The results of this study add to a growing body of literature demonstrating the positive effect of physician-pharmacist team-based management of hypertension.7,21,23,26–28
This study has several strengths, including (1) prospective, randomized, controlled design with evaluator blinding, (2) large community-based patient population with mixed insurance, (3) multi-site intervention including all physicians practicing in nine clinics, (4) involvement of multiple pharmacy practitioners, (5) 12-month study duration, and (6) inclusion of clinical, patient self-management, economic, quality of life, and satisfaction outcome measures.
This study is further unique compared to other published randomized controlled trials evaluating pharmacists’ role in hypertension management.7,21,23,26,27,29
In contrast to most published studies, with the exception of a study conducted in a VA setting,28
the pharmacists in this study were empowered to alter the antihypertensive regimen, according to guidelines, without consulting the physician in advance. Unlike the VA study, where pharmacists were located in a separate pharmacist-run hypertension clinic,28
our study evaluated pharmacists co-located in the primary care clinic. In this more team-oriented setting, pharmacists were able to quickly consult the physician for cases involving complex co-morbidities or the need for departure from routine guidelines, possibly improving efficiency, communication, and trust.
In this study, randomization at the patient level, as opposed to physician or clinic, may have resulted in contamination bias. Physicians in the study cared for patients in both groups and, further, co-signed the chart note following every pharmacist-patient interaction. In addition, at the request of the physician, six subjects in the control group received pharmacy consultation during the study. Although contamination was considered during study design, investigators recognized that it would conservatively represent bias toward the null hypothesis. Further, subjects in the usual care arm were offered active interventions. These interventions included (1) mailed patient educational information,11
(2) patient prompts where there was not a scheduled appointment, and (3) physician prompts for patients with elevated blood pressure. These interventions may also have blunted the difference in outcomes between arms.
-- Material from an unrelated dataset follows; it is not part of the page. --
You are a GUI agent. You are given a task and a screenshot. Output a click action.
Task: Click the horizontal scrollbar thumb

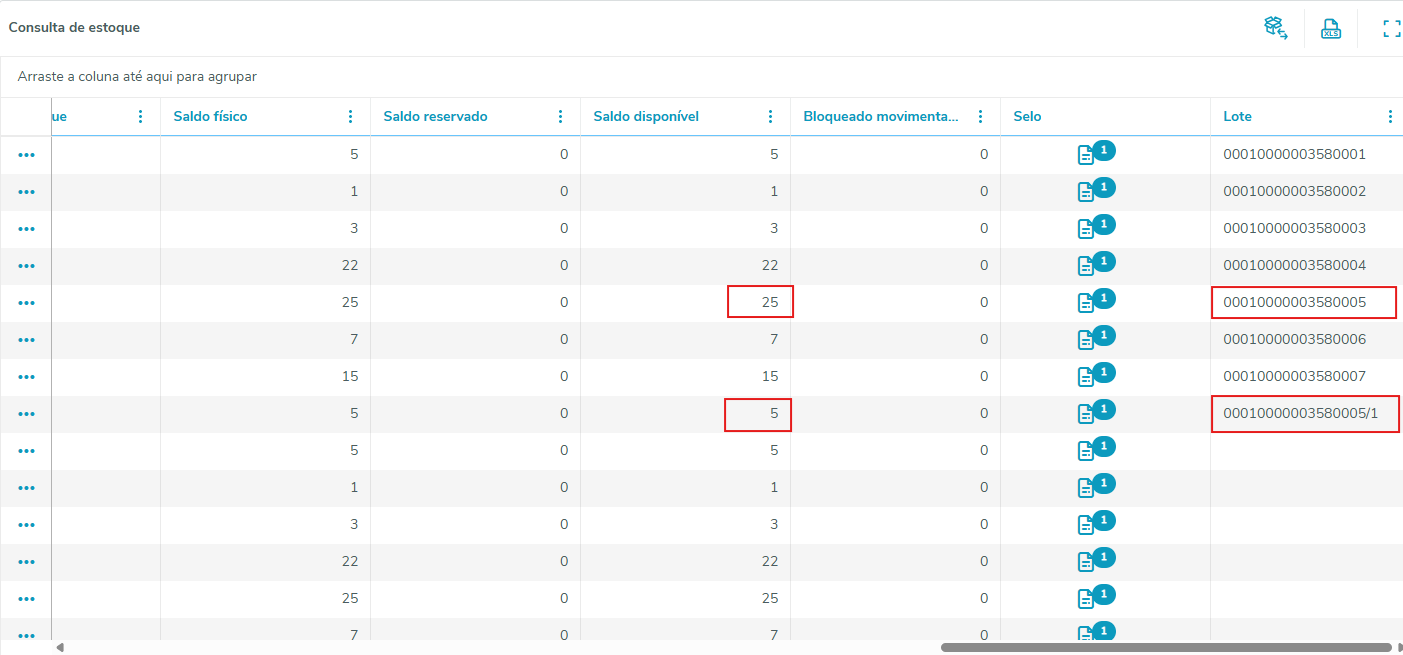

In this study, we observed that only 16% of patients with an active medical record who were solicited to participate via a mailed invitation responded and subsequently consented. In practice, unlike the screening and enrollment methods employed in the study, patients are typically seen by a clinical pharmacy practitioner following a direct verbal referral by the PCP. This more traditional referral process might be expected to yield a higher screening-to-enrollment ratio relative to the low-touch methodology used here. Effective referral and enrollment methodologies, as well as patient acceptance of team-based care involving a pharmacy practitioner, merit further investigation.
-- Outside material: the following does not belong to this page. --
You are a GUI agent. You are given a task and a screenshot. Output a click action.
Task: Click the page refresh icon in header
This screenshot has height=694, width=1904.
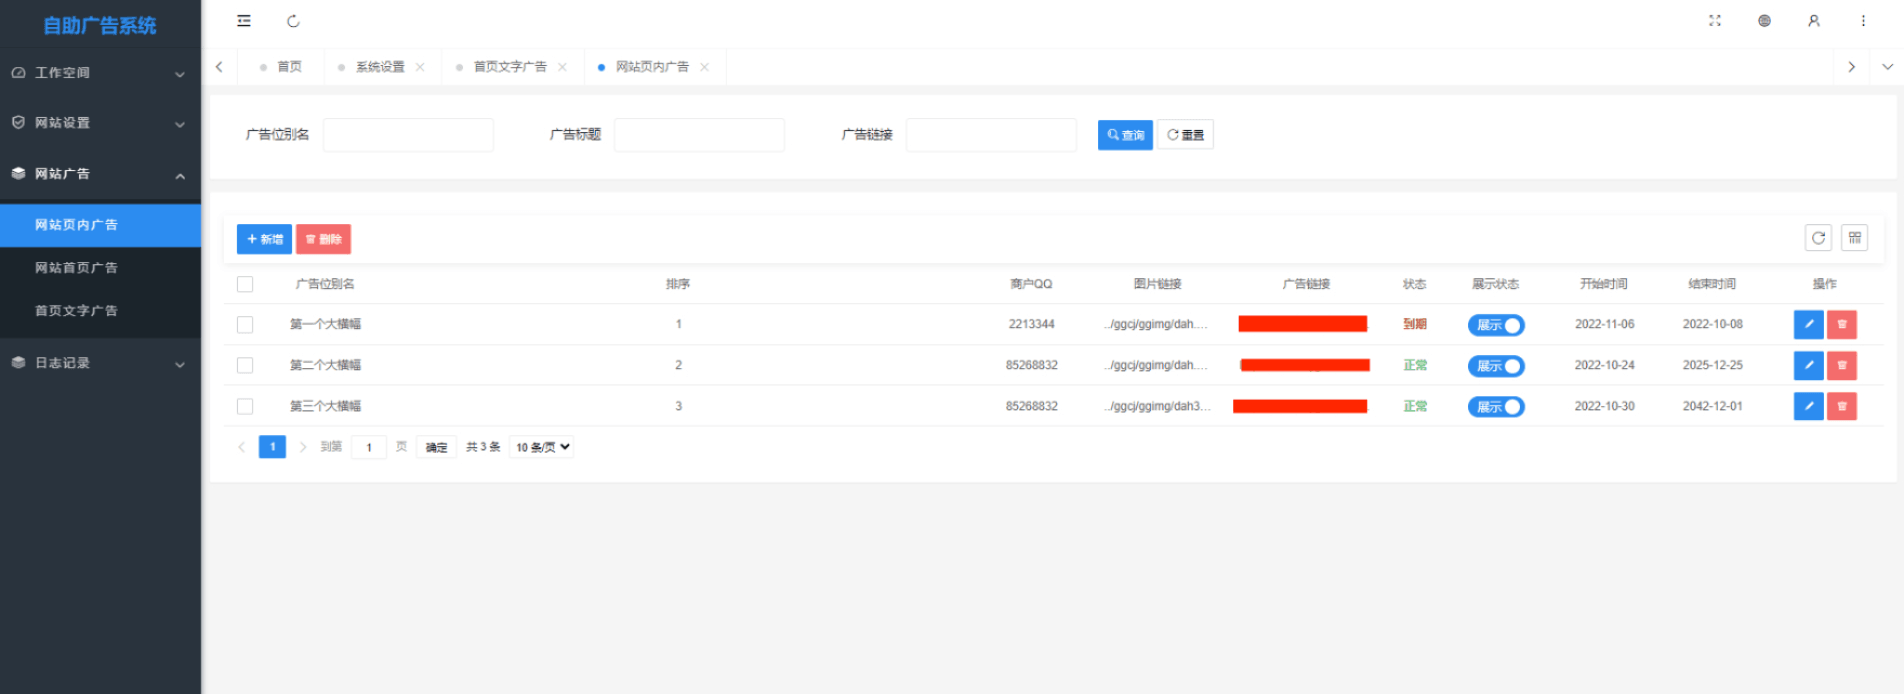coord(293,21)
The subject withdrawal rate observed in this study is similar to the rate reported in other hypertension management studies.21,23,27
This study used a low intensity screening and consent process, which might contribute to the high withdrawal rate. Analyses published elsewhere demonstrate that the high withdrawal rate observed in this study did not likely create an important imbalance in between-group subject characteristics for those who completed the study.16
When subjects who completed and withdrew from the study were compared, the only factor significantly associated with a higher withdrawal rate was enrollment in commercial insurance. The external validity of this study was also not affected by subject dropout and may even have been enhanced due to the naturalistic subject recruitment strategy. Regardless of the type of analysis conducted (analysis of subjects completing the study or last value carried forward for all enrolled subjects), a similar reduction in blood pressure was observed in the intervention group.